### Problem statement
Each record below needs to be set down again exactly.

(Data items)
* * *
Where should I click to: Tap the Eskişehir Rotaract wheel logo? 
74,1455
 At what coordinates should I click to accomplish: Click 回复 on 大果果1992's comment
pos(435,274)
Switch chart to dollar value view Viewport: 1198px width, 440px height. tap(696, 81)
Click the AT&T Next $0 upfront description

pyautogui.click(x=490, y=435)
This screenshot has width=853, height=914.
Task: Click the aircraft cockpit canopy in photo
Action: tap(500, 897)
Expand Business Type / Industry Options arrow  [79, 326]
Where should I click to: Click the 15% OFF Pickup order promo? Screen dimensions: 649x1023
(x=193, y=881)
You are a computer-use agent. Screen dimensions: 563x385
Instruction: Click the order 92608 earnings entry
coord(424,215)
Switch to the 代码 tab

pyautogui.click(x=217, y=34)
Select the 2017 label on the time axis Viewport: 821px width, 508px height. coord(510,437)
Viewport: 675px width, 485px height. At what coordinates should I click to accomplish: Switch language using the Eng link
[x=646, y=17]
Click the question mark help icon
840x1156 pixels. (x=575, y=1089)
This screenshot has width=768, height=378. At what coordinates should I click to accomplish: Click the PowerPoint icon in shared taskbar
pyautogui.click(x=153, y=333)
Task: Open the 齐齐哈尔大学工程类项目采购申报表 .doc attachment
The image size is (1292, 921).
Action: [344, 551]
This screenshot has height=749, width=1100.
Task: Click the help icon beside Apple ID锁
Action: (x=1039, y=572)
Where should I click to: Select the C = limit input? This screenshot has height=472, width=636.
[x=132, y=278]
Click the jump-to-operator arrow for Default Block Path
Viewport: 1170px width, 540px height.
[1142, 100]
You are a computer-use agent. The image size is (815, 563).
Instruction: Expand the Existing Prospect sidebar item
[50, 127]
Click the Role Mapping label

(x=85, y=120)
* * *
### Solved problem
Where should I click to: Tap the Eskişehir Rotaract wheel logo? 
74,1455
 At what coordinates should I click to accomplish: Click 回复 on 大果果1992's comment
pos(435,274)
Switch chart to dollar value view Viewport: 1198px width, 440px height. tap(696, 81)
Click the AT&T Next $0 upfront description

pyautogui.click(x=490, y=435)
This screenshot has width=853, height=914.
Task: Click the aircraft cockpit canopy in photo
Action: tap(500, 897)
Expand Business Type / Industry Options arrow  [79, 326]
Where should I click to: Click the 15% OFF Pickup order promo? Screen dimensions: 649x1023
(x=193, y=881)
You are a computer-use agent. Screen dimensions: 563x385
Instruction: Click the order 92608 earnings entry
coord(424,215)
Switch to the 代码 tab

pyautogui.click(x=217, y=34)
Select the 2017 label on the time axis Viewport: 821px width, 508px height. coord(510,437)
Viewport: 675px width, 485px height. At what coordinates should I click to accomplish: Switch language using the Eng link
[x=646, y=17]
Click the question mark help icon
840x1156 pixels. (x=575, y=1089)
This screenshot has width=768, height=378. At what coordinates should I click to accomplish: Click the PowerPoint icon in shared taskbar
pyautogui.click(x=153, y=333)
Task: Open the 齐齐哈尔大学工程类项目采购申报表 .doc attachment
The image size is (1292, 921).
Action: [344, 551]
This screenshot has height=749, width=1100.
Task: Click the help icon beside Apple ID锁
Action: (x=1039, y=572)
Where should I click to: Select the C = limit input? This screenshot has height=472, width=636.
[x=132, y=278]
Click the jump-to-operator arrow for Default Block Path
Viewport: 1170px width, 540px height.
[1142, 100]
You are a computer-use agent. The image size is (815, 563).
Instruction: Expand the Existing Prospect sidebar item
[50, 127]
Click the Role Mapping label

(x=85, y=120)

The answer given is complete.